Dank corridors with the virtual smell of death surrounding barbarians, sorceresses, and shapeshifting druids. Crimson rivers spiralling within randomly-generated dungeons and pitfalls. Innocents sacrificed for a greater evil that started the Diablo mythos. Large bosses falling apart in R-rated violent chunks.
That’s the Diablo IV experience in BlizzCon 2019, and it’s a much-lauded return to form for fans of Diablo and Diablo II, at least from a gameplay and aesthetics perspective.
The demo featured three playable characters: the melee-focused Barbarian who still has his/her trademark Leap back, the magic-savvy Sorceress, and the shapeshifting Druid. The trio’s set of skills illicit a huge sense of gratification regardless of what you’re interacting with: every move will make you feel like you’re kicking ass but at the same time demons and fiends will overwhelm and challenge you by the droves. The developers took the core combat of Diablo III and everything else -tone and challenge- from Diablo II to give the impression that they’re delivering an uncompromised vision of a Diablo sequel.
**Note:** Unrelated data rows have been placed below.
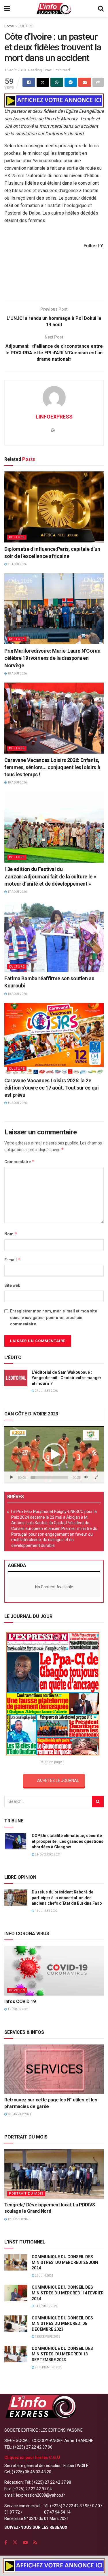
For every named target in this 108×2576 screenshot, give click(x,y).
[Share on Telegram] (71, 82)
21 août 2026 (17, 564)
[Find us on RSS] (35, 2542)
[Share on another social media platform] (98, 82)
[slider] (49, 1477)
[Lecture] (12, 1477)
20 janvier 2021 (19, 2114)
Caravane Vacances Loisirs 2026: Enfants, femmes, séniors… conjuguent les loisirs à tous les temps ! (52, 767)
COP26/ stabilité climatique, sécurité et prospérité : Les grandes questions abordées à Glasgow (67, 1841)
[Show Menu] (7, 8)
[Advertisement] (54, 282)
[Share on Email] (84, 82)
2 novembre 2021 (47, 1854)
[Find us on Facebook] (5, 2542)
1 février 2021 (18, 2009)
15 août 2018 (15, 70)
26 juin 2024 (43, 2275)
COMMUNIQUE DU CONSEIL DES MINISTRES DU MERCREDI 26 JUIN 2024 (65, 2262)
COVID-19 (17, 1990)
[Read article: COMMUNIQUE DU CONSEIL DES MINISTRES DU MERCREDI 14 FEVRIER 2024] (15, 2293)
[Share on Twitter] (43, 82)
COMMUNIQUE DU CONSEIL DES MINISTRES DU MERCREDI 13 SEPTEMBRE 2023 (62, 2354)
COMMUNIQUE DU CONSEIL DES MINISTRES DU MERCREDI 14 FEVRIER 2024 (68, 2293)
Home (9, 26)
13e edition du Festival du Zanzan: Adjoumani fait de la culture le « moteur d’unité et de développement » (50, 876)
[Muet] (86, 1477)
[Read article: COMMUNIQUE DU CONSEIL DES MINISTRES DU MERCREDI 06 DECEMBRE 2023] (15, 2323)
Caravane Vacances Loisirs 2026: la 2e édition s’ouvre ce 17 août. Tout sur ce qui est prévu (51, 1087)
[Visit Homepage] (53, 8)
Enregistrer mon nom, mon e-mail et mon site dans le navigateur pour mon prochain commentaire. (53, 1317)
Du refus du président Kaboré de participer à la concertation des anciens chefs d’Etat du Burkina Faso (67, 1898)
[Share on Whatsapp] (56, 82)
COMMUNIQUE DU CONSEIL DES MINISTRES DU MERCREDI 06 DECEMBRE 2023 (62, 2324)
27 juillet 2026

Playing through one of the dungeons, Garan Hold, evokes that sense of claustrophobia and dread, knowing that there’s probably a game-ending elite or boss waiting for you in its randomly-generated corner. Fortunately, you have a bunch of tools at your disposal. The Barbarian needs to equip four weapons for his loadout so that you can make full use of all of his moves. The Sorceress can just kite and lure enemies to a tight spot for her lightning and ice elemental AoEs, as well as literally bolt away/through enemies by transforming into a ball of sparkling electricity.
The Druid can not only summon AoE storm magic to soften foes, but also insta-shapeshift as either a bear or wolf for specific lunging attacks. One may argue that some semblance of strategy may be lost if there’s no mechanic that commits you to a shape, but to do that may sacrifice the punchy and fast-paced combat of this action RPG iteration. For the sake of introducing a new Diablo experience for fresh players, this is a welcome change.
The core experience also gets a boost: for example, Elites will hunt you down during your dungeon trekking. Whether you’re just walking around or fighting a Drowned boss, they will interrupt your progress.
Elites have enhanced affixes. Basically, buffs to make your life hell. Some like the Skeleton Ballistas can fire three shots in different directions instead of just one.
Bosses like Tomb Lord and the Drowned fat lady can be a handful to deal with; the former can resurrect skeleton warriors and create exploding bone walls, while the latter has wide AoE attacks.
World bosses like Ashava have stun meters that make them stagger if it’s full. You can break parts and segments of a boss if that happens, weakening them as you fight them further.
Endgame dungeon running also gives opportunities for players to use special dungeon keys that amp up the challenge and improve loot quality. That same Garan’s Hold dungeon can be modified to feature deadly traps like the Lightning Pulse; once activated, this thing will chase you around until you complete a specific dungeon objective. While still an idea knee-deep in development, this can be seen as an evolution of Diablo III’s Nephilim Rifts.
And if all of that isn’t enough, avid Diablo fans will be happy to know that the game will have Hardcore mode -basically a one-life only run with your character.
Now comes the bit that may throw people off the loop: in keeping up with live games, Diablo IV’s hub and overworld will be a shared online space not unlike the Destiny series. The world of Sanctuary itself is open and not a bunch of instances like Diablo III.
There’s a lot to explore and discover like cliffsides with hidden treasure, sidequests from passerbys and NPCs, surprise enemy mob encounters, and the aforementioned world bosses that require more than a 4-person party to kill. That latter bit with Ashava means loads of colourful spells and effects filling up the screen as the mob tries to kill the demon off before it overwhelms the party.
Open world concepts like this mean that you can not only team up with random players, but also trade with them and, for would-be griefers, fight and kill them. Of course, the developers will make sure that the PvP aspects will be sorted out and not devolve around a “one-shot from overpowered gankers” scenario for players who just want to take their time.
Besides, Diablo IV will still let you play solo; the game just needs to be online. This isn’t entirely unreasonable in this day and age where people play mobile games by themselves and need to still stay online.
It’s good to know that Blizzard took heed of the lessons and ideas laid out by other isometric action RPGs post-Diablo III’s launch in 2012, because it’s really going all-out in reclaiming its rightful seat with the fourth game. This demo proves that the balance of pleasing players and bringing back the spirit of Diablo II -from its atmosphere to its competitive setting- is beneficial in making the most out of this long-running monster mash.
More Diablo is always a good thing, especially with the promise of legendary and mythical loot like these:
Diablo IV has no release date, but it’s confirmed to be out on PC, PS4, and Xbox One. Our guess? Based on Diablo III’s release schedule and possible publisher pressure, it may be out less than 5 years from now.